== Page excerpt ==

------------------------

Gut microbes signal when dinner is done

After eating, bacteria tell host to quell hunger

E. coli K12 bacterium

LOSS OF APPETITE  Experiments show that helpful gut bacteria like this E. coli K12 produce proteins that could influence the appetite of mice and rats.

Kwangshin Kim/Science Source

Gut bacteria are not polite dinner guests. They fill up fast and tell their host to quit eating, too.

After only 20 minutes, helpful E. coli populations that live in animal guts produce proteins that can curb how hungry its animal partner is, researchers show November 24 in Cell Metabolism. In rodents, the proteins stimulated brain-body responses that led the animals to eat less. The new findings indicate that gut microbes could be more involved with regulating food intake in animals, including humans, than previously thought.

“It suggests that the growth and activity of the microbiome might specifically regulate appetite and feeding behavior,” says Kevin Murphy, an endocrinologist at Imperial College London not involved with the study.

Food provides loads of nutrients to the gut. There, microbes use the nourishment to maintain population size. In the lab, Sergueï Fetissov and colleagues found that E. coli populations stopped growing 20 minutes after receiving nutrients. Upon hitting the 20-minute mark, the microbes also made some different proteins than before and boosted production of the protein ClpB, which mimics a hormone in humans that acts on appetite. When the E. coli stopped growing, they produced “two times as much of this protein,” says Fetissov, a physiologist at Rouen University in France.

------------------------

Dataset entries
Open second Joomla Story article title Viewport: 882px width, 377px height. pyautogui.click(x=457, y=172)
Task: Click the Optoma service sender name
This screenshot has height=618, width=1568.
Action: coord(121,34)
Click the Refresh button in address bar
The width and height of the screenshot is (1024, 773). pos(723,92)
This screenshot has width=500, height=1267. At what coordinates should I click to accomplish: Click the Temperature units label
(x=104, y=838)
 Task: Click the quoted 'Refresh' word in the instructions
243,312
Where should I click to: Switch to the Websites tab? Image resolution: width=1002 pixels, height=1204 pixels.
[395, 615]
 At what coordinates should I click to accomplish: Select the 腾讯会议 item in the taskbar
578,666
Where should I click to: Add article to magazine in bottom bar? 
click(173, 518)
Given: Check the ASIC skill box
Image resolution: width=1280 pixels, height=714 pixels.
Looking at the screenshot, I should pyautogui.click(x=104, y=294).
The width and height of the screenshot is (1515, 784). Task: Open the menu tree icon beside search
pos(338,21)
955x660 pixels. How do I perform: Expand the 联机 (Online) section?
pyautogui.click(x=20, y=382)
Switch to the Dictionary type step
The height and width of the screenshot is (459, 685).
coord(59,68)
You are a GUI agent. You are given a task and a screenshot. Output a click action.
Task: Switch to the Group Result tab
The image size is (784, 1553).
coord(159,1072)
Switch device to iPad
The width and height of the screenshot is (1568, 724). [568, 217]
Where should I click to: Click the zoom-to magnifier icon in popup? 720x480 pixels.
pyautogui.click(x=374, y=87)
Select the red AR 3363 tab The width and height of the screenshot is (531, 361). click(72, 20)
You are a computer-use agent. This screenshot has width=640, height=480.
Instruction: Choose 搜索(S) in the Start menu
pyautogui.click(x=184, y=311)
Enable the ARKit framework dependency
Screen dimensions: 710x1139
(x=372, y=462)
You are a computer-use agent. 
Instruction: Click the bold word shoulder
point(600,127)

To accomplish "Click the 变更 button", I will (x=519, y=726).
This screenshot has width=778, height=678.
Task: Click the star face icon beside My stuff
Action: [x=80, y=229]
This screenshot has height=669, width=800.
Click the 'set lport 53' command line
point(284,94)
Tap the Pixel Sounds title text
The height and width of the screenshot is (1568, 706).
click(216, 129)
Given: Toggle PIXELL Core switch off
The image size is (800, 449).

------------------------

== Prompt ==
Write out the portion of the gut microbes article that opens with the words containing "Kwangshin Kim/Science Source" and closes with "than previously thought.".

== Answer for this exercise ==
Kwangshin Kim/Science Source

Gut bacteria are not polite dinner guests. They fill up fast and tell their host to quit eating, too.

After only 20 minutes, helpful E. coli populations that live in animal guts produce proteins that can curb how hungry its animal partner is, researchers show November 24 in Cell Metabolism. In rodents, the proteins stimulated brain-body responses that led the animals to eat less. The new findings indicate that gut microbes could be more involved with regulating food intake in animals, including humans, than previously thought.